Namun, belum rencana ini terealisasi, masyarakat sudah khawatir. Mereka beranggapan akan dipajaki, meskipun tak termasuk wajib pajak.
Hal tersebut pun ditepis oleh Dirjen Pajak Suryo Utomo. Menurut Suryo, yang akan dikenakan pajak adalah mereka yang penghasilannya di atas Penghasilan Tidak Kena Pajak (PTKP). Artinya, hanya yang penghasilannya di atas Rp 54 juta setahun atau Rp 4,5 juta per bulan yang akan dikenakan pajak.
“Orang yang bayar pajak kan orang Indonesia, meskipun yang kena pajak yang PTKP kan. NPWP itu nomor identitas, sarana identifikasi sebenarnya,” kata Suryo di Gedung DPR RI, Kamis (3/9).
Rencana penggabungan NPWP dan NIK sebenarnya sudah lama mencuat. Namun belum bisa terwujud karena data yang ada masih tercecer, NIK sendiri berada di bawah Ditjen Kependudukan dan Pencatatan Sipil (Dukcapil), sementara NPWP di Ditjen Pajak.
Pada 2018, Menteri Keuangan dan Menteri Dalam Negeri melakukan nota kesepahaman tentang kerja sama pemanfaatan NIK, data kependudukan, dan KTP elektronik dalam lingkup tugas dan fungsi Kemenkeu.
Selanjutnya nota kesepahaman itu dilanjutkan dengan perjanjian kerja sama antara Ditjen Pajak dan Ditjen Dukcapil. Nah dari perjanjian kerja sama ini, otoritas pajak mendapatkan hak akses data kependudukan.
Beberapa hak akses tersebut yaitu berupa nomor Kartu Keluarga (KK), Nomor Induk Kependudukan (NIK), nama lengkap, jenis kelamin, tempat lahir, tanggal/bulan/tahun lahir, golongan darah, agama, status perkawinan, pendidikan terakhir, jenis pekerjaan, nama ibu kandung, nama ayah, dan alamat, serta hak akses terhadap data foto dan data keluarga.
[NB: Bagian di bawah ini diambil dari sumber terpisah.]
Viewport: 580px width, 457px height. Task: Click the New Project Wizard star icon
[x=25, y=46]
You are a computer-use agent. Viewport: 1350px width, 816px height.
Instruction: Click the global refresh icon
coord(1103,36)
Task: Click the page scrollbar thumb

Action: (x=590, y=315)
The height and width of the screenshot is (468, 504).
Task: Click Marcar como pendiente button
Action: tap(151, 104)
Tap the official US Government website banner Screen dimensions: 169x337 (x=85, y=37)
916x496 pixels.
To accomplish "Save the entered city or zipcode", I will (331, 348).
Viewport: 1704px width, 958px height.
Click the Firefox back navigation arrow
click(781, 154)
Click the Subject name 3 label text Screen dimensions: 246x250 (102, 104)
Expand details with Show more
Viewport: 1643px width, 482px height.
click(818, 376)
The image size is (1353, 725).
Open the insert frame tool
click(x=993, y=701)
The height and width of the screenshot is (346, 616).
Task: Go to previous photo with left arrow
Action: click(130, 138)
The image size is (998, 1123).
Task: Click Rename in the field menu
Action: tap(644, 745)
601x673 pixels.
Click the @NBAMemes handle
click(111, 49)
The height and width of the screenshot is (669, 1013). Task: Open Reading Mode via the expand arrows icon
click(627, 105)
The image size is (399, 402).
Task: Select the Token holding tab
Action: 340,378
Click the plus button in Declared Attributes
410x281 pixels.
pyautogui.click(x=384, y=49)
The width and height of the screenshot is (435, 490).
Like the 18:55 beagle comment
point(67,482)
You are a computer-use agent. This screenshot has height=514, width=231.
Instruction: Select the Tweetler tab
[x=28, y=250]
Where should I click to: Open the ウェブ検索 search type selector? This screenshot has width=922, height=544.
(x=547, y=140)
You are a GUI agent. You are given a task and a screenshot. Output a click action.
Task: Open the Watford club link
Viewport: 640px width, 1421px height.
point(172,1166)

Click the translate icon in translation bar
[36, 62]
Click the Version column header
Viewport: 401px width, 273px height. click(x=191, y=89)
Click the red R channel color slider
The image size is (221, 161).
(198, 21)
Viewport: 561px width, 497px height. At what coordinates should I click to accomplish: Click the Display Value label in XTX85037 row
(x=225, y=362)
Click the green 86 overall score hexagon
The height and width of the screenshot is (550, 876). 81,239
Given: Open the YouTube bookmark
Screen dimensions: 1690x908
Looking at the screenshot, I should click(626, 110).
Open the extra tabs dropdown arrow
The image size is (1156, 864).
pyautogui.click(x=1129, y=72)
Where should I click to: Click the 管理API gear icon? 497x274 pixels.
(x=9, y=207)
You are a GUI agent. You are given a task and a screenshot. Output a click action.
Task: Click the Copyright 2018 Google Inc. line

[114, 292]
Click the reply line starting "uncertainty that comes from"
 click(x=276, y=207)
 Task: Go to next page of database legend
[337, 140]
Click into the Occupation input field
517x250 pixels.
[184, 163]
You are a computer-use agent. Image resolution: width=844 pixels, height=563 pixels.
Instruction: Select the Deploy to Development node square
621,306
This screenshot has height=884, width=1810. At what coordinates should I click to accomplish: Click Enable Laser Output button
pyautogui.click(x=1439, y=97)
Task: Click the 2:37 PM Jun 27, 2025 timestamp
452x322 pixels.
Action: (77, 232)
Dirjen Pajak saat itu, Robert Pakpahan, menuturkan bahwa kerja sama tersebut berguna untuk sinkronisasi, verifikasi, dan validasi dalam rangka pendaftaran dan perubahan data wajib pajak. Selain itu juga untuk melengkapi database master file wajib pajak.
“Dan mendukung kegiatan ekstensifikasi dan intensifikasi perpajakan melalui pemanfaatan NIK,” kata Robert saat itu.
Di sisi lain, manfaat bagi Ditjen Dukcapil yakni mendapatkan akses berupa NPWP sebagai data balikan secara otomatis.
Menurut Dirjen Pajak Suryo Utomo, proses sinkronisasi data itu terus berlangsung hingga saat ini. Sayangnya, dia tak menjelaskan lebih lanjut kapan target penggabungan NPWP dan NIK menjadi SIN selesai dilakukan. “Prosesnya jalan terus pokoknya,” kata Suryo.
SIN merupakan salah satu upaya otoritas untuk meningkatkan kepatuhan wajib pajak. SIN juga dianggap sebagai alat efektif untuk menguji kepatuhan wajib pajak dalam sistem perpajakan berbasis self-assessment.
Dirjen Pajak 2001-2006, Hadi Poernomo, juga pernah menyebutkan Ditjen Pajak sudah memiliki landasan kuat dalam sistem SIN. Hal itu tertuang dalam Pasal 35A dan 41C UU Ketentuan Umum dan Tata Cara Perpajakan (KUP).
Dalam beleid itu disebutkan, Ditjen Pajak berhak meminta keterangan dari pihak ketiga seperti bank, akuntan publik, dan lainnya tentang wajib pajak yang diperiksa.
Selain itu, baik entitas pemerintah maupun swasta, diberi kewajiban untuk memberi data dan informasi terkait dengan perpajakan kepada Ditjen Pajak. Jika data itu kurang, otoritas pajak berhak menghimpun data dan informasi tersebut untuk kepentingan penerimaan negara.
Data atau informasi yang dimaksud adalah data informasi yang menggambarkan kegiatan atau usaha, peredaran usaha, penghasilan/kekayaan, termasuk informasi debitur, transaksi keuangan, lalu lintas devisa, kartu kredit, dan laporan keuangan/kegiatan usaha.
Bila ada usaha atau pihak yang menghalangi kebijakan tersebut, ada sanksi denda maupun pidana yang akan dikenakan.(msn)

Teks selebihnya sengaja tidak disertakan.